__DIRECTIONS__:
Below are records with pictures. Reproduce exactly the lines from the line with "SEO for Wedding Photographers (99, 204)" to the line with "Privacy Policy (382, 2485)", inclusive, and leave each picture out.

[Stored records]
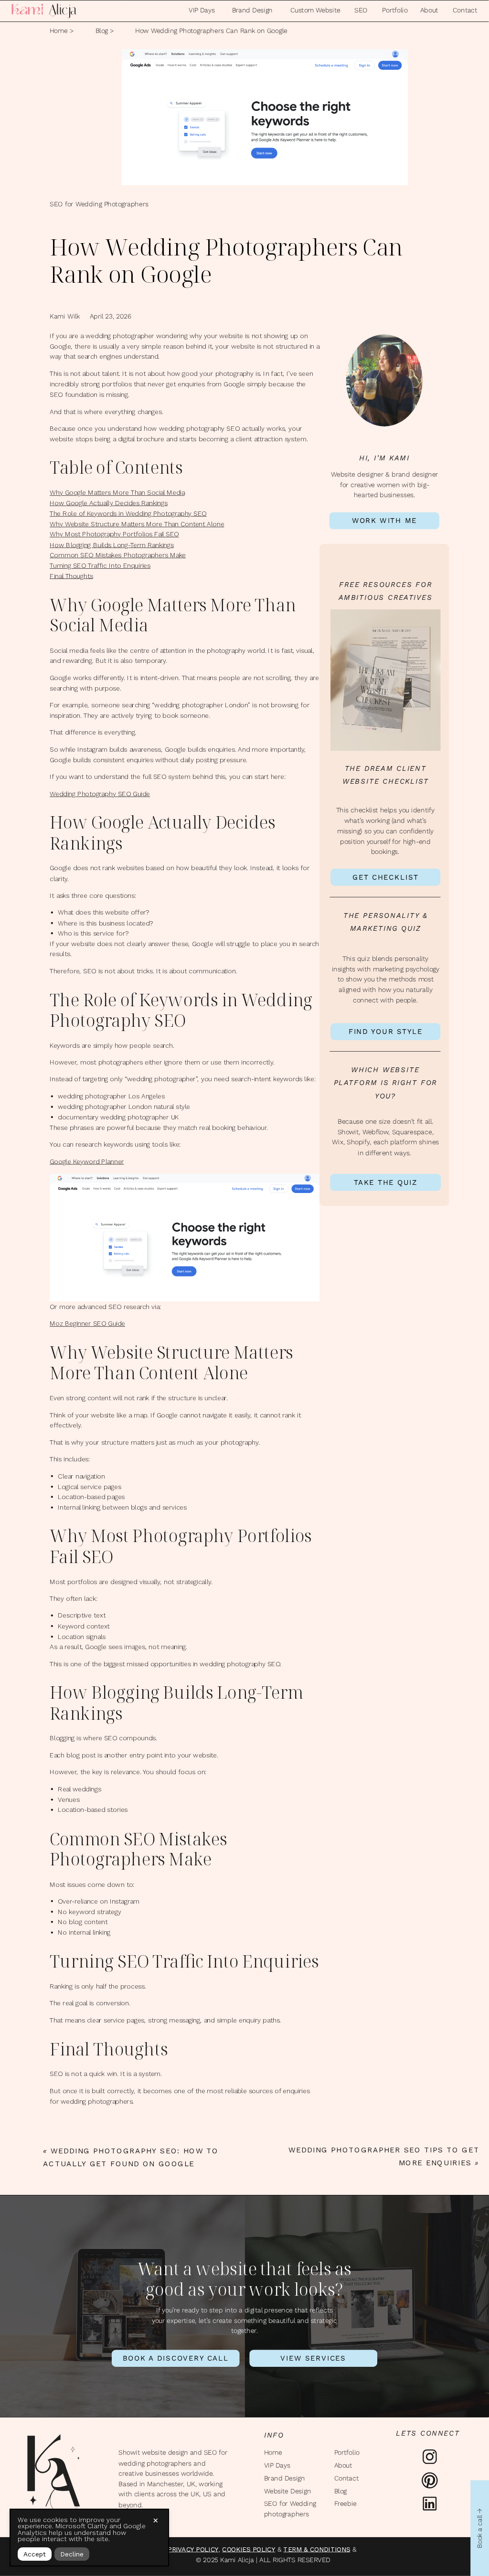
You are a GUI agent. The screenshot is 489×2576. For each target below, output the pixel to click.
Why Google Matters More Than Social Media (117, 493)
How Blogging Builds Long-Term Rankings (111, 545)
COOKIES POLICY (248, 2549)
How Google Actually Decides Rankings (109, 503)
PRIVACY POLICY (193, 2549)
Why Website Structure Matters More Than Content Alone (137, 524)
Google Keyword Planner (87, 1161)
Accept (34, 2554)
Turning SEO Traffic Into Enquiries (100, 566)
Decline (72, 2554)
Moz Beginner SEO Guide (87, 1324)
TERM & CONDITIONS (316, 2549)
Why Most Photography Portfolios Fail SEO (114, 534)
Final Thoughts (71, 576)
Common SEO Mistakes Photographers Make (118, 555)
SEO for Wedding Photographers (99, 204)
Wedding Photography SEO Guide (100, 794)
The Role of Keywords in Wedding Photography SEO (128, 513)
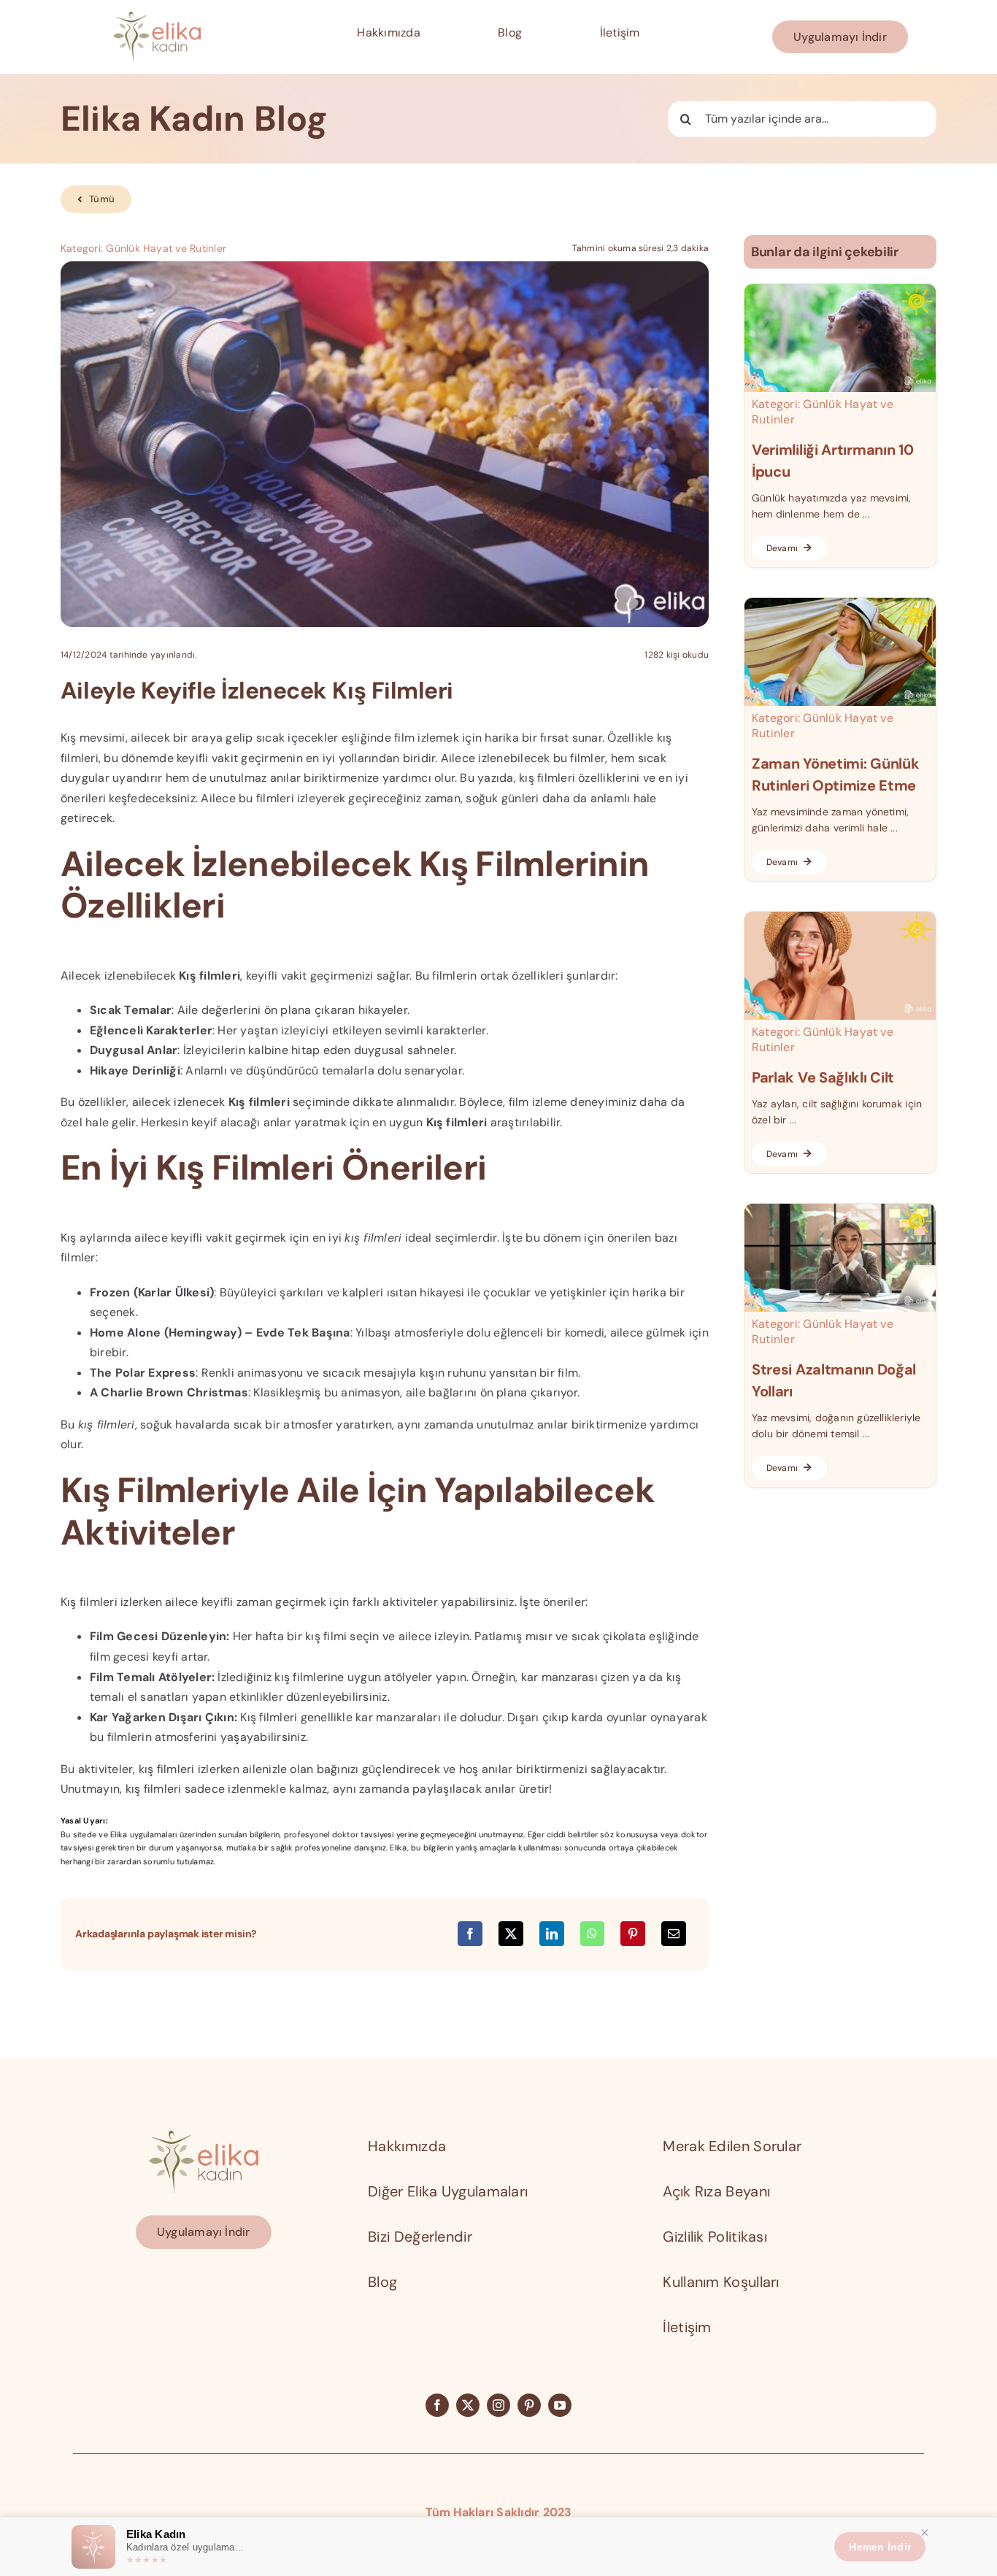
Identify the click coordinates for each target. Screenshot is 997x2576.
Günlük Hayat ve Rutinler (166, 248)
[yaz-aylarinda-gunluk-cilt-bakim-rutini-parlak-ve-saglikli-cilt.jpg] (840, 917)
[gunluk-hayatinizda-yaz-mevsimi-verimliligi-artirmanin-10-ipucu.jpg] (840, 289)
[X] (511, 1934)
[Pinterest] (633, 1934)
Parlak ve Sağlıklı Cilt (823, 1077)
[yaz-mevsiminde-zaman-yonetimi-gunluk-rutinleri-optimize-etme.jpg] (840, 603)
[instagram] (498, 2405)
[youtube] (559, 2405)
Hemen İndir (880, 2547)
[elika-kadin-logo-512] (157, 17)
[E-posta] (674, 1934)
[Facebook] (470, 1934)
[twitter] (468, 2405)
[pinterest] (529, 2405)
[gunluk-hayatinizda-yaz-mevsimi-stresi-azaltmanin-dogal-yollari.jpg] (840, 1209)
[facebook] (437, 2405)
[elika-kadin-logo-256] (203, 2136)
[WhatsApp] (592, 1934)
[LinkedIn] (552, 1934)
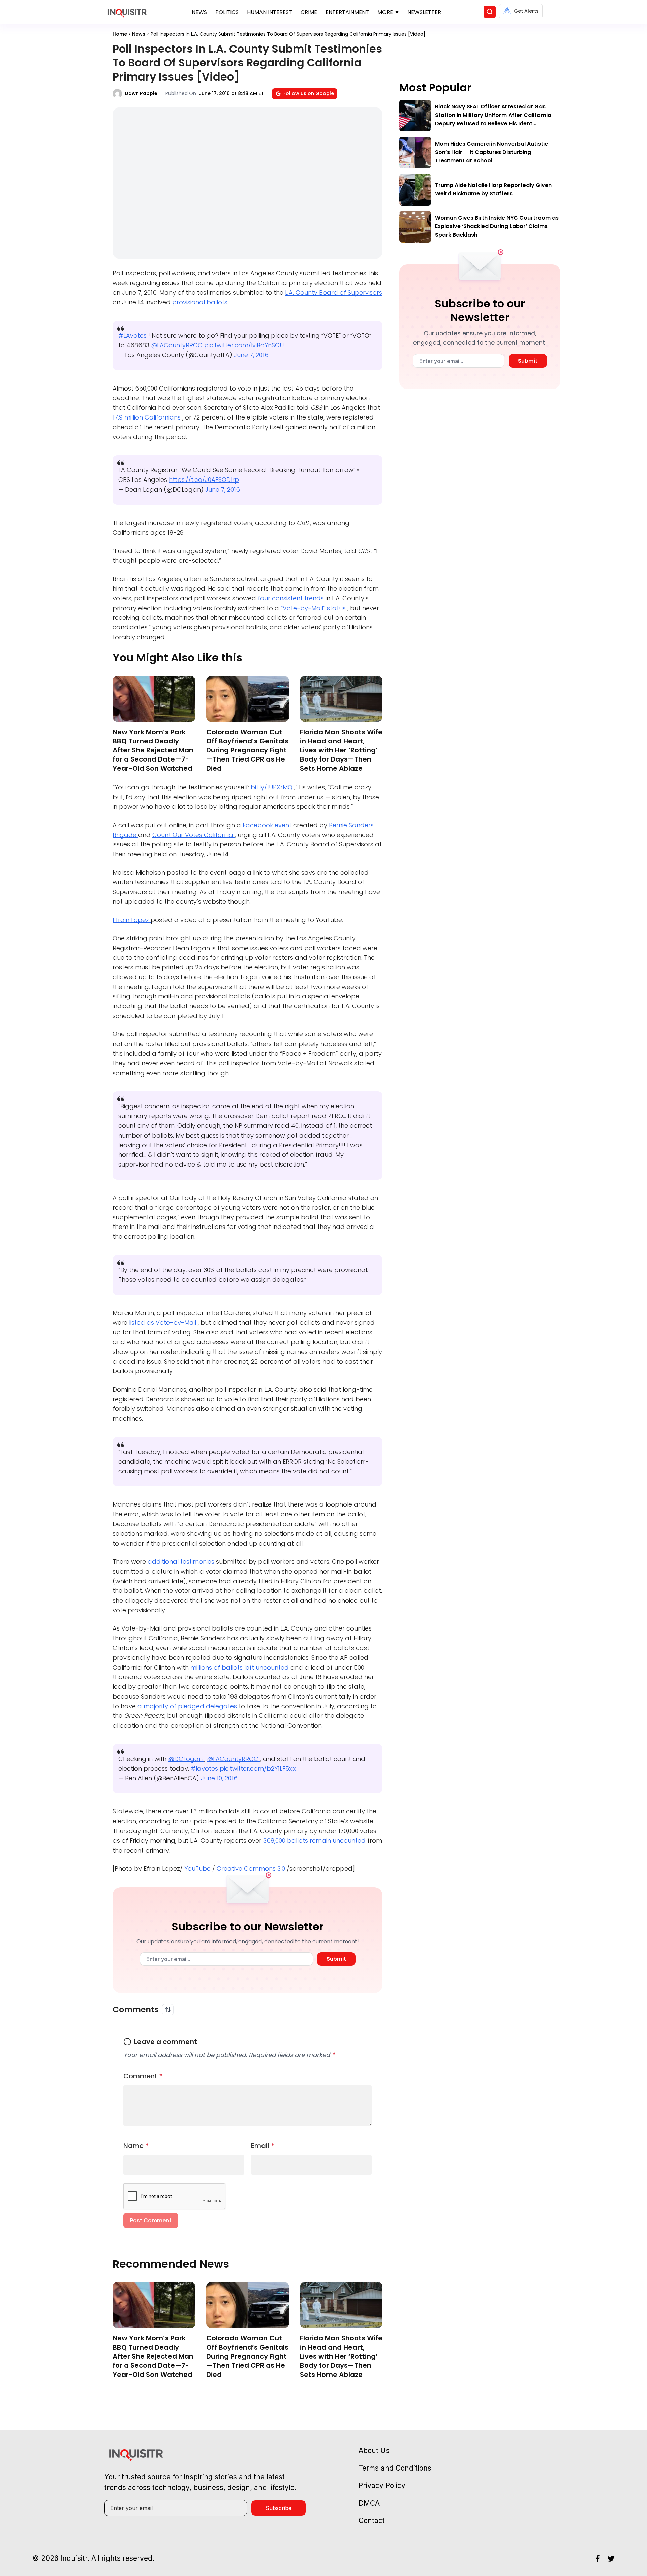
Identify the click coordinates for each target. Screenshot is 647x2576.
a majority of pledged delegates (188, 1706)
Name (136, 2145)
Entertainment (347, 12)
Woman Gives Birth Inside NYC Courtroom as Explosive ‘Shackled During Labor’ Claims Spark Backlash (497, 226)
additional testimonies (182, 1561)
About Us (374, 2450)
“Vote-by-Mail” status (314, 608)
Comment (143, 2076)
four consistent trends (292, 598)
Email (263, 2145)
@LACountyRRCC (177, 345)
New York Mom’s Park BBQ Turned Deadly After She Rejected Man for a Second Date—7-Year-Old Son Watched (153, 750)
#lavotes (205, 1768)
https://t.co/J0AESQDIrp (204, 479)
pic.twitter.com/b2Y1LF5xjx (258, 1768)
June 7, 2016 (251, 355)
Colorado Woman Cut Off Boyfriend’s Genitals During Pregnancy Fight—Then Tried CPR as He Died (247, 750)
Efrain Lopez (132, 919)
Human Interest (269, 12)
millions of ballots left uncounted (240, 1667)
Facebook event (268, 825)
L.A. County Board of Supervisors (333, 292)
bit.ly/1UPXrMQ (272, 787)
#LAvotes (133, 335)
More (385, 12)
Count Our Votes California (193, 835)
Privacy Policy (382, 2485)
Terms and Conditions (395, 2468)
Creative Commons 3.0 (252, 1868)
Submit (336, 1958)
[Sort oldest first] (168, 2009)
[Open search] (490, 12)
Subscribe (278, 2508)
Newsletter (424, 12)
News (199, 12)
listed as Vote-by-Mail (163, 1322)
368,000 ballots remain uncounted (315, 1840)
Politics (227, 12)
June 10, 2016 (219, 1778)
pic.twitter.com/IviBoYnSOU (244, 345)
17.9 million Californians (147, 417)
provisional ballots (200, 302)
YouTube (198, 1868)
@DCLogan (186, 1759)
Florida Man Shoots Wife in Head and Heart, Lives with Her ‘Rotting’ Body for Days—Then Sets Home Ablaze (341, 750)
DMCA (369, 2503)
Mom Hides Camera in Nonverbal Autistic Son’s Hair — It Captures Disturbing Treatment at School (491, 152)
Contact (372, 2520)
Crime (309, 12)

__FINISHED EXERCISE__:
SEO for Wedding Photographers (99, 204)
Wedding Photography SEO Guide (100, 794)
The Role of Keywords in Wedding Photography SEO (128, 513)
Identify the click coordinates for each target. Screenshot is 997x2576.
Günlük Hayat ve Rutinler (166, 248)
[yaz-aylarinda-gunluk-cilt-bakim-rutini-parlak-ve-saglikli-cilt.jpg] (840, 917)
[gunluk-hayatinizda-yaz-mevsimi-verimliligi-artirmanin-10-ipucu.jpg] (840, 289)
[X] (511, 1934)
[Pinterest] (633, 1934)
Parlak ve Sağlıklı Cilt (823, 1077)
[yaz-mevsiminde-zaman-yonetimi-gunluk-rutinleri-optimize-etme.jpg] (840, 603)
[instagram] (498, 2405)
[youtube] (559, 2405)
Hemen İndir (880, 2547)
[elika-kadin-logo-512] (157, 17)
[E-posta] (674, 1934)
[Facebook] (470, 1934)
[twitter] (468, 2405)
[pinterest] (529, 2405)
[gunluk-hayatinizda-yaz-mevsimi-stresi-azaltmanin-dogal-yollari.jpg] (840, 1209)
[facebook] (437, 2405)
[elika-kadin-logo-256] (203, 2136)
[WhatsApp] (592, 1934)
[LinkedIn] (552, 1934)
Identify the click coordinates for each target. Screenshot is 647x2576.
a majority of pledged delegates (188, 1706)
Name (136, 2145)
Entertainment (347, 12)
Woman Gives Birth Inside NYC Courtroom as Explosive ‘Shackled During Labor’ Claims Spark Backlash (497, 226)
additional testimonies (182, 1561)
About Us (374, 2450)
“Vote-by-Mail” status (314, 608)
Comment (143, 2076)
four consistent trends (292, 598)
Email (263, 2145)
@LACountyRRCC (177, 345)
New York Mom’s Park BBQ Turned Deadly After She Rejected Man for a Second Date—7-Year-Old Son Watched (153, 750)
#lavotes (205, 1768)
https://t.co/J0AESQDIrp (204, 479)
pic.twitter.com/b2Y1LF5xjx (258, 1768)
June 7, 2016 (251, 355)
Colorado Woman Cut Off Boyfriend’s Genitals During Pregnancy Fight—Then Tried CPR as He Died (247, 750)
Efrain Lopez (132, 919)
Human Interest (269, 12)
millions of ballots left uncounted (240, 1667)
Facebook event (268, 825)
L.A. County Board of Supervisors (333, 292)
bit.ly/1UPXrMQ (272, 787)
#LAvotes (133, 335)
More (385, 12)
Count Our Votes California (193, 835)
Privacy Policy (382, 2485)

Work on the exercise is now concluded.